Abstract
This essay explores textual parallels between Anna Kavan's novel Who Are You? (1963) and Jean Rhys's Wide Sargasso Sea (1966). Paying close attention to the interrogative birdcall that haunts both texts, it examines how (post-)colonial situations and the experiences of namelessness and marital sexual violence lead Rhys's and Kavan's protagonists to doubts about their identity and existence. Through reference to Kavan's treatment by Swiss existential psychologist Ludwig Binswanger in the 1940s, the essay foregrounds these novels’ concerns with existentialist concepts of identity, free will and angst, but also considers the way that the fictional portraits of women's lived reality in both Wide Sargasso Sea and Who Are You? pose an implicit feminist challenge to existentialism's insistence on free will. Rhys's and Kavan's complex rendering of female characters, who appear both subject to and, at times, complicit with the determining social forces of gender and history (a pervasive feature of their oeuvres), brings their dialogue with existential ideas closer to the more historically and politically grounded existentialism of Simone de Beauvoir's The Second Sex (1949). This comparative study follows recent Rhys scholarship in regarding her as a profoundly intertextual writer, influenced by and engaging with literary and intellectual movements of her time.
Notes
1Carole Angier's biography of Rhys reports that Coco's cry has its origins in the call of her grandmother's parrot (Angier Citation1990: 16).

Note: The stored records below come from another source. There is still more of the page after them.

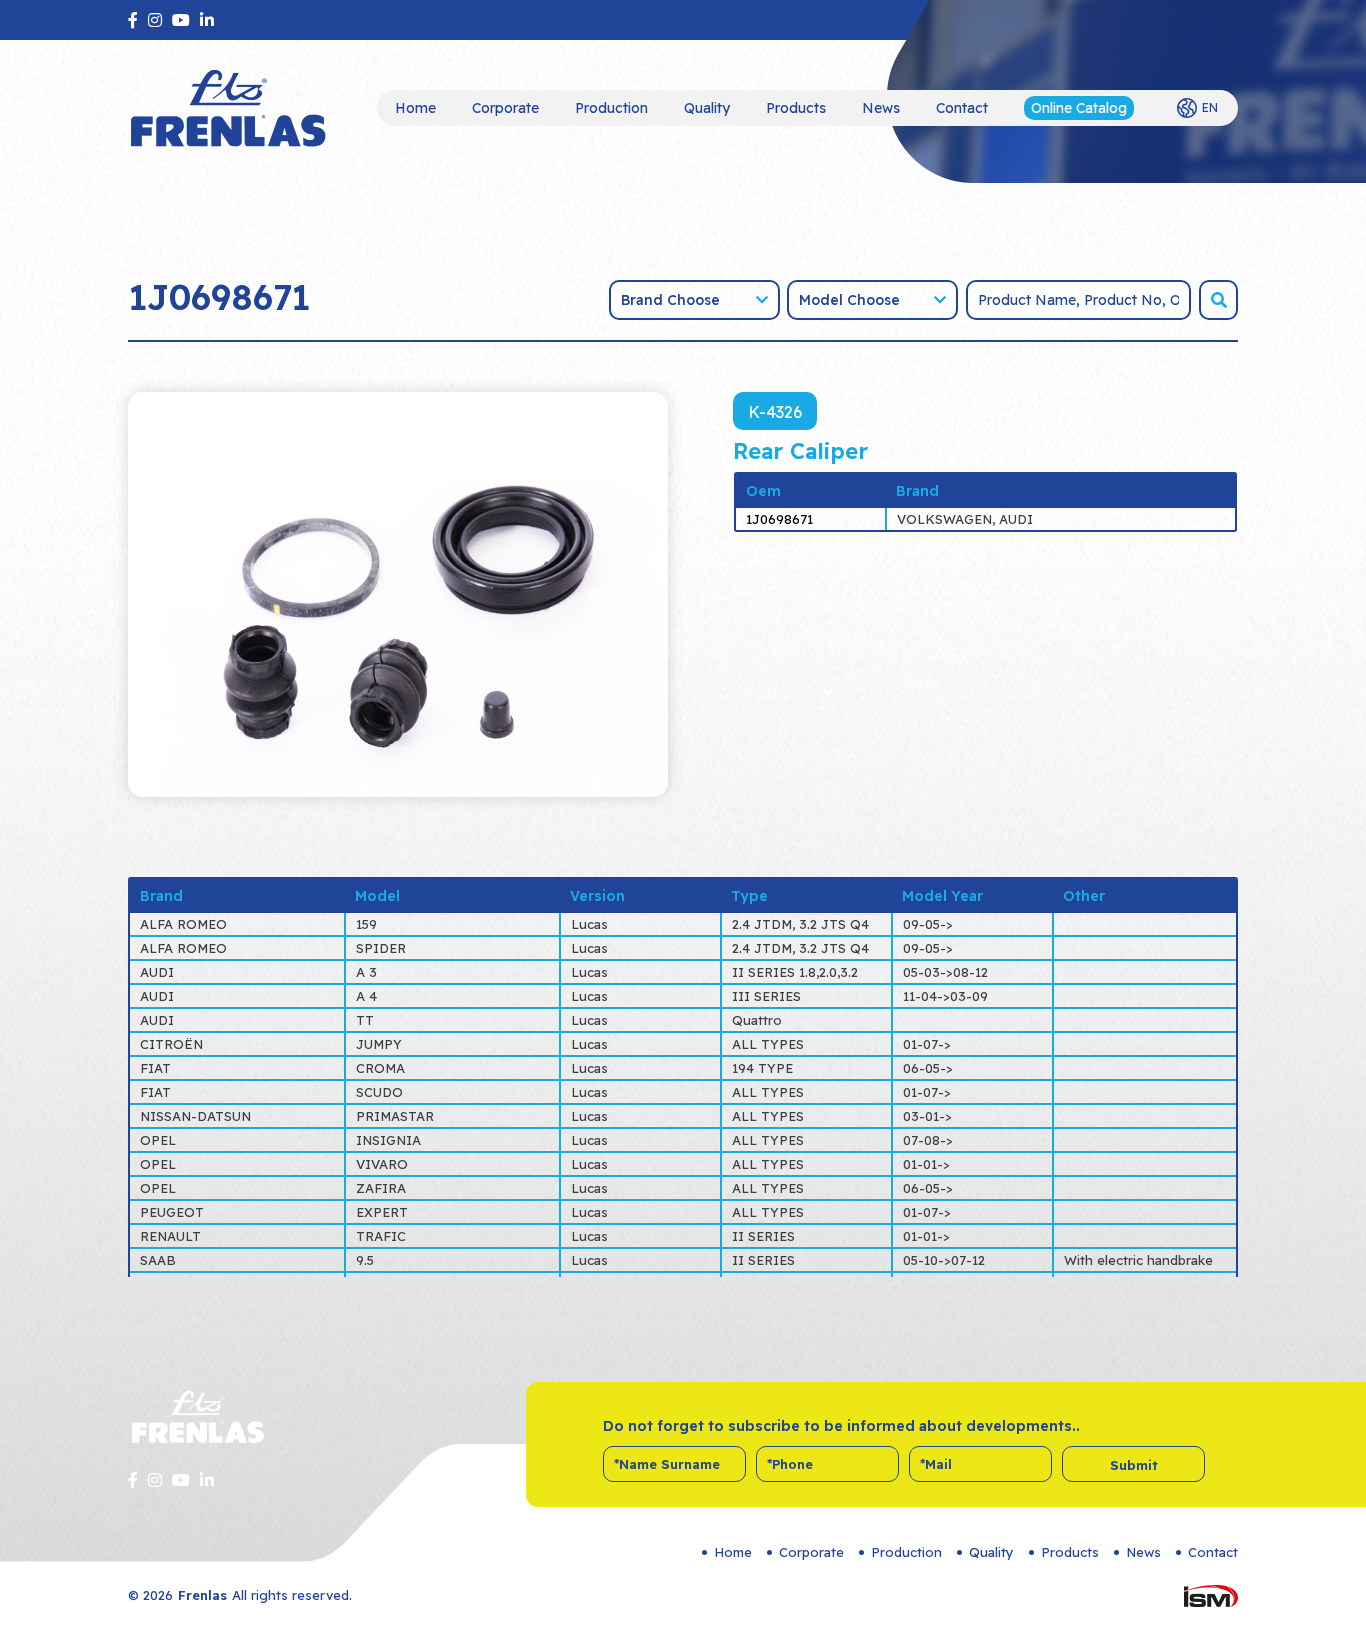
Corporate (505, 108)
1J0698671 (779, 519)
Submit (1134, 1465)
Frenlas (202, 1595)
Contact (962, 108)
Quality (707, 108)
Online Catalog (1079, 108)
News (881, 108)
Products (796, 108)
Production (611, 108)
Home (415, 108)
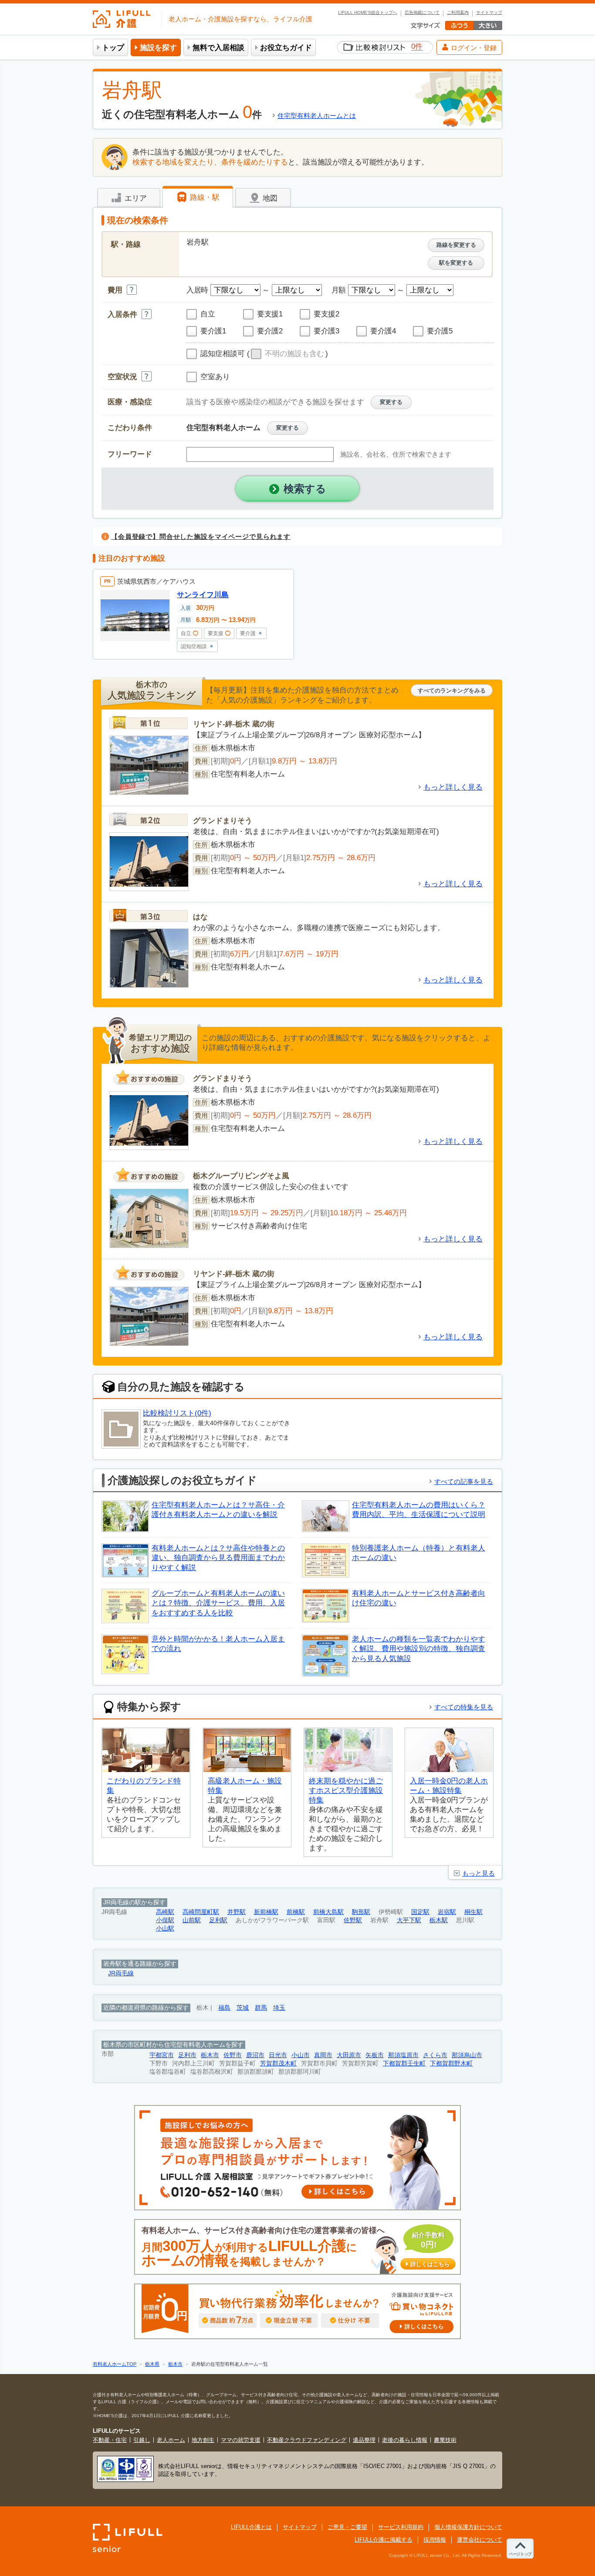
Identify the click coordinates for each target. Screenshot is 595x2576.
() (287, 354)
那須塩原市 (403, 2055)
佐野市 (232, 2055)
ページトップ (520, 2554)
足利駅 (218, 1920)
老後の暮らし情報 (404, 2440)
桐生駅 (473, 1912)
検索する (305, 488)
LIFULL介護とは (251, 2527)
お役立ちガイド (286, 48)
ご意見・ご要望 (347, 2527)
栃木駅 (438, 1920)
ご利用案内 (458, 12)
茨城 (243, 2007)
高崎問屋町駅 (201, 1912)
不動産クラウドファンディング (306, 2440)
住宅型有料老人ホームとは (316, 115)
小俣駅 (165, 1920)
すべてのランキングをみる (452, 690)
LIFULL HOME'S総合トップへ (367, 12)
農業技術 (445, 2440)
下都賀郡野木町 (451, 2063)
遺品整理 (364, 2440)
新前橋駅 (266, 1912)
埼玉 (279, 2007)
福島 (224, 2007)
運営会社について (479, 2539)
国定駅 (420, 1912)
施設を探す (158, 48)
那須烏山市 (467, 2055)
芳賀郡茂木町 (278, 2063)
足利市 (187, 2055)
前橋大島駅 (328, 1912)
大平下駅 (409, 1920)
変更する (391, 402)
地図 (268, 198)
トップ (113, 48)
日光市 (278, 2055)
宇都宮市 (161, 2055)
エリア (134, 198)
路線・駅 (204, 197)
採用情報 (434, 2539)
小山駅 (165, 1928)
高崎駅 (165, 1912)
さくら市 (435, 2055)
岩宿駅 (447, 1912)
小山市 (300, 2055)
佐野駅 (353, 1920)
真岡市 (323, 2055)
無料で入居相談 (218, 48)
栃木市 (210, 2055)
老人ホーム (171, 2440)
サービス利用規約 (400, 2527)
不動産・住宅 (110, 2440)
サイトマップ (489, 12)
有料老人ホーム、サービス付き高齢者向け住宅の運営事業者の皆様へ (296, 2247)
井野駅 (236, 1912)
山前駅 (192, 1920)
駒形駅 (361, 1912)
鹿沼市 (255, 2055)
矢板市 (374, 2055)
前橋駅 (296, 1912)
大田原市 (349, 2055)
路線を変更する (456, 245)
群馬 (261, 2007)
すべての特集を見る (463, 1707)
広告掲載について (422, 12)
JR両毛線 (121, 1973)
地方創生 (203, 2440)
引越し (141, 2440)
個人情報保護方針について (468, 2527)
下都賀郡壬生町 (404, 2063)
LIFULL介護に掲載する (383, 2539)
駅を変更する (456, 262)
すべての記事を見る (463, 1481)
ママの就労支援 (240, 2440)
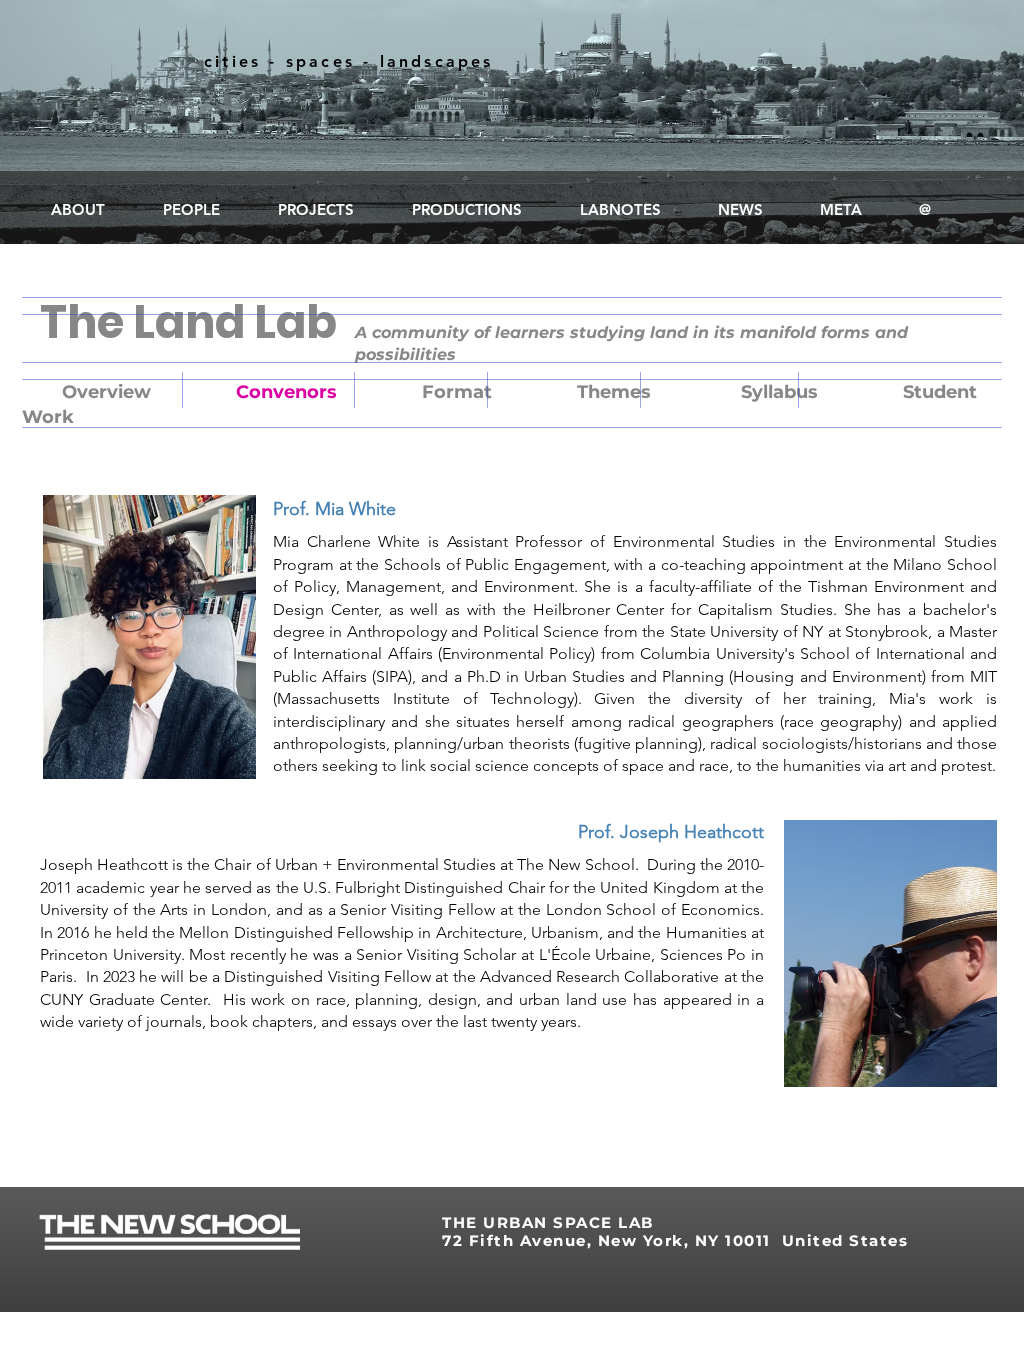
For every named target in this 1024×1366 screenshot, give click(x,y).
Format (457, 392)
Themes (614, 392)
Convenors (286, 392)
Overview (106, 392)
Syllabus (779, 392)
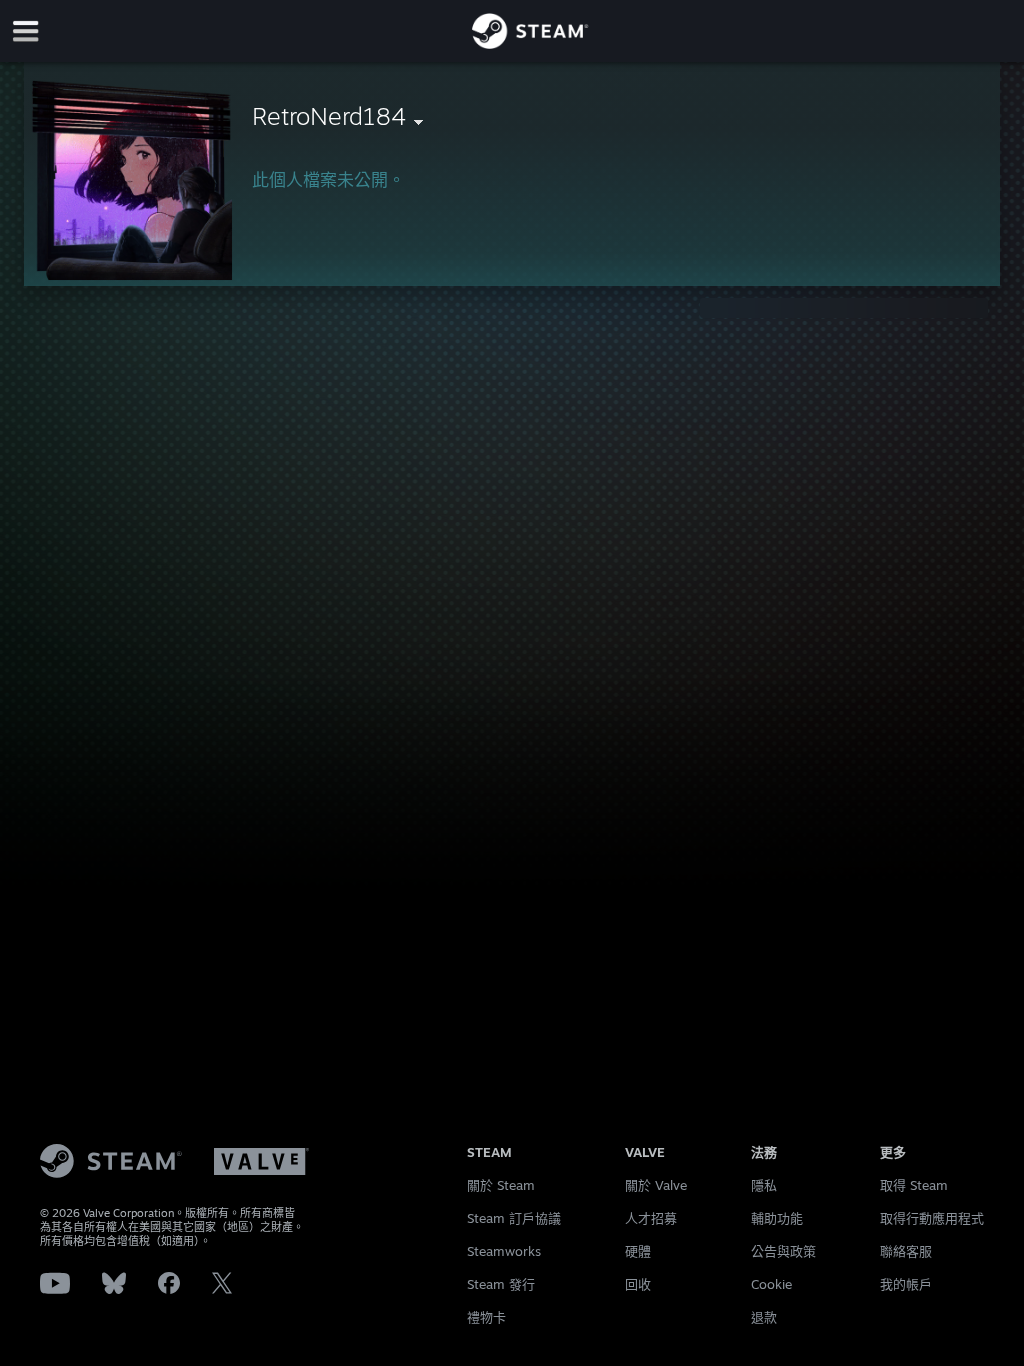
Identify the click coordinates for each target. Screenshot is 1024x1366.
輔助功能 (777, 1218)
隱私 (764, 1185)
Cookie (771, 1284)
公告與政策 (783, 1251)
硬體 (638, 1251)
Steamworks (504, 1251)
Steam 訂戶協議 (514, 1218)
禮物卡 (486, 1317)
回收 (638, 1284)
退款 (764, 1317)
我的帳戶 (906, 1284)
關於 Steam (501, 1185)
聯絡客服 (906, 1251)
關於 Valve (656, 1185)
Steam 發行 (501, 1284)
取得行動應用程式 (932, 1218)
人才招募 (651, 1218)
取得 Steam (914, 1185)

2Kavan's experiences at Mill Hill are evidenced in letters to her lover, the New Zealand writer Ian Hamilton, held in the Walter Ian Hamilton Archive at the Alexander Turnbull Library, National Library of New Zealand, Wellington. She discusses her treatment at the Bellevue in letters to George Bullock held in the Anna Kavan Papers at the McFarlin Library, University of Tulsa, USA.
3Unpublished opening page in the Scorpion Press Archive, Harry Ransom Centre, University of Texas, Austin, Folder 1.6. ‘Correspondence between John Rolph and Kavan in which he proposes, and she agrees to’, the exclusion of this introduction appears in The Scorpion Press Archive, McFarlin Library, University of Tulsa, Box 5/Anna Kavan.